▶ EXERCISE TASKS:
1. In the cover letter on AMX virtualization for KVM, what state component size is given as the example for AMX?
2. Resume the cover letter on AMX virtualization for KVM after its final sentence.

This series brings AMX (Advanced Matrix eXtensions) virtualization
support to KVM. The preparatory series from Thomas [1] is also included.

A large portion of the changes in this series is to deal with eXtended
Feature Disable (XFD) which allows resizing of the fpstate buffer to
support dynamically-enabled XSTATE features with large state component
(e.g. 8K for AMX).

There are a lot of simplications when comparing v2 to the original
proposal [2] and the first version [3]. Thanks to Thomas and Paolo for
many good suggestions.

The support is based on following key changes:

- Guest permissions for dynamically-enabled XSAVE features

Native tasks have to request permission via prctl() before touching
a dynamic-resized XSTATE compoenent. Introduce guest permissions
for the similar purpose. Userspace VMM is expected to request guest
permission only once when the first vCPU is created.

▶ Source data:
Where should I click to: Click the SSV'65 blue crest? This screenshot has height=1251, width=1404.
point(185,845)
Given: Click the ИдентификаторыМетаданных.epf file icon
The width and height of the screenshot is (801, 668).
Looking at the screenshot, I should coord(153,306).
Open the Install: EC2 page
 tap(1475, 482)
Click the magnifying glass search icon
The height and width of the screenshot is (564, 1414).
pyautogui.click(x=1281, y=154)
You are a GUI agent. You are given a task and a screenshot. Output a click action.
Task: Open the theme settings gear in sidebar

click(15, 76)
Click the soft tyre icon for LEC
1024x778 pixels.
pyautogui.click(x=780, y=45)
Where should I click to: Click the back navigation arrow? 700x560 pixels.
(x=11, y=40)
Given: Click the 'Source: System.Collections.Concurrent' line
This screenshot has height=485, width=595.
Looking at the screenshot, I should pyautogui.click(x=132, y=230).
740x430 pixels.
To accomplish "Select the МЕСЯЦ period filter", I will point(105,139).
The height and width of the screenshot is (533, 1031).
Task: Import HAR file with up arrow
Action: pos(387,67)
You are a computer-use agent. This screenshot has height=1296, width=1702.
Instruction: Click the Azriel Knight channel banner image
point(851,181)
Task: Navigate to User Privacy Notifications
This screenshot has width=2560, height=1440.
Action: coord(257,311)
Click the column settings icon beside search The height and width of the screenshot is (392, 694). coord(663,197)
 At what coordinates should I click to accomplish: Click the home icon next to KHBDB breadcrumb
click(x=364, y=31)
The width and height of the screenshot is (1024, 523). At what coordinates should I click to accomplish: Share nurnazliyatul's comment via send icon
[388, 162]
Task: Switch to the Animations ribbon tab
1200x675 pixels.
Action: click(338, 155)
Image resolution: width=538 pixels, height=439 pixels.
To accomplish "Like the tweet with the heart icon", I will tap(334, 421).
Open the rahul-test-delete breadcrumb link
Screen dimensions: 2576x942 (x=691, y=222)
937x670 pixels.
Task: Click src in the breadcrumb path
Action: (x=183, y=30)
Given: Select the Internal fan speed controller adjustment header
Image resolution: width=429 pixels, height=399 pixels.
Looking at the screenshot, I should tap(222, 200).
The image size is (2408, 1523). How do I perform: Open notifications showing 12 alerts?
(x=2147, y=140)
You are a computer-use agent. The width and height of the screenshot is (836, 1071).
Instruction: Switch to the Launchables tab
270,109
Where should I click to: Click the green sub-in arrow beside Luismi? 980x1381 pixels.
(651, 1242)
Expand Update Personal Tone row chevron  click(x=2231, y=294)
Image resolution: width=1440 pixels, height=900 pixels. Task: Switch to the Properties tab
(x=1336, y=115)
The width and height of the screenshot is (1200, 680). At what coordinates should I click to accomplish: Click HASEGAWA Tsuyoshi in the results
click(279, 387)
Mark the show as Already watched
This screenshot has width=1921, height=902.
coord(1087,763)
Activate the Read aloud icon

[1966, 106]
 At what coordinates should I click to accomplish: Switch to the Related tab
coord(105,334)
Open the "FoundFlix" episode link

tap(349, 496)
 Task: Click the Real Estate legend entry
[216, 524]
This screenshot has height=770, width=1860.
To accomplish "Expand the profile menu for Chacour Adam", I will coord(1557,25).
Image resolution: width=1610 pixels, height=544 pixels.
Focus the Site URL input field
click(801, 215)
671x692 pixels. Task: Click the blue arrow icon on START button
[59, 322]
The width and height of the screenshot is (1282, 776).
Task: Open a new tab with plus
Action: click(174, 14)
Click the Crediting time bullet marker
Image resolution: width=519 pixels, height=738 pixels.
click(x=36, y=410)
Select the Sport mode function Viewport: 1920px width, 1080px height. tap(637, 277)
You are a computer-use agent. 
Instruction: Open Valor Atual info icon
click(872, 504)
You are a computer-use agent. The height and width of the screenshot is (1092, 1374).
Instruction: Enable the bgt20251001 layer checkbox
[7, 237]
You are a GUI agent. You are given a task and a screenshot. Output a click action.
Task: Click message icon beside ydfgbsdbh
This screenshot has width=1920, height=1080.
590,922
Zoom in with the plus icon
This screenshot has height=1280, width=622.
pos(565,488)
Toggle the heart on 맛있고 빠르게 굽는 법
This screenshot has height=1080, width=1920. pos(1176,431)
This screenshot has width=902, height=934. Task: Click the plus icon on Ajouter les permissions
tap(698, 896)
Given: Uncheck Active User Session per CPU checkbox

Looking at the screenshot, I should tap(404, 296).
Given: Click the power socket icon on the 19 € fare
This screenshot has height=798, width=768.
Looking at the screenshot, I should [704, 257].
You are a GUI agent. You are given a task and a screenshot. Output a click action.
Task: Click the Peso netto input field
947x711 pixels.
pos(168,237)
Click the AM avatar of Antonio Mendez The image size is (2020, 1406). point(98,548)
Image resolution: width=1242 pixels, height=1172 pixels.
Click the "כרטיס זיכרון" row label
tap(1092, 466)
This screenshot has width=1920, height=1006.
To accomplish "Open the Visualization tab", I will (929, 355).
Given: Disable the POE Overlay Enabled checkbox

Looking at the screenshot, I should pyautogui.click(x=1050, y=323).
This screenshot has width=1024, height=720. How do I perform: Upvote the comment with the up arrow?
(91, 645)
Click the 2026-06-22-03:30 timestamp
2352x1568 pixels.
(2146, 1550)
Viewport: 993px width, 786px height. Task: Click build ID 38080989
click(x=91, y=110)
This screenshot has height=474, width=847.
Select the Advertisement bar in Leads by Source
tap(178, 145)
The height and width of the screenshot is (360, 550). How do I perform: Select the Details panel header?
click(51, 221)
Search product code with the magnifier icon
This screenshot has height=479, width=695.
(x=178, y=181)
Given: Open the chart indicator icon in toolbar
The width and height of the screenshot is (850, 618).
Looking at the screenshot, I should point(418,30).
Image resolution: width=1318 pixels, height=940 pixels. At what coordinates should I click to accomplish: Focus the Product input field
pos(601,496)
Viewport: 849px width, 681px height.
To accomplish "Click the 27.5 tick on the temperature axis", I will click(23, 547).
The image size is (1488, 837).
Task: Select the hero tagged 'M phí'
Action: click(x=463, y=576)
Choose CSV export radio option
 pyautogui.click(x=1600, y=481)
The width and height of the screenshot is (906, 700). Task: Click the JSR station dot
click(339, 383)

▶ RESULTS OF THE TASKS:
1. 8K

2.
KVM checks guest permission in KVM_SET_CPUID2. Setting XFD in guest
cpuid w/o proper permissions fails this operation. In the meantime,
unpermitted features are also excluded in KVM_GET_SUPPORTED_CPUID.

- Extend fpstate reallocation mechanism to cover guest fpu

Unlike native tasks which have reallocation triggered from #NM
handler, guest fpstate reallocation is requested by KVM when it
identifies the intention on using dynamically-enabled XSAVE
features inside guest.

Extend fpu core to allow KVM request fpstate buffer expansion
for a guest fpu containter.

- Trigger fpstate reallocation in KVM

This could be done either statically (before guest runs) or
dynamically (in the emulation path). According to discussion [1]
we decide to statically enable all xfeatures allowed by guest perm
in KVM_SET_CPUID2, with fpstate buffer sized accordingly. This spares
a lot of code and also avoid imposing an ordered restore sequence
(XCR0, XFD and XSTATE) to userspace VMM.

- RDMSR/WRMSR emulation for IA32_XFD

Because fpstate expansion is completed in KVM_SET_CPUID2, emulating
r/w access to IA32_XFD simply involves the xfd field in the guest
fpu container. If write and guest fpu is currently active, the
software state (guest_fpstate::xfd and per-cpu xfd cache) is also
updated.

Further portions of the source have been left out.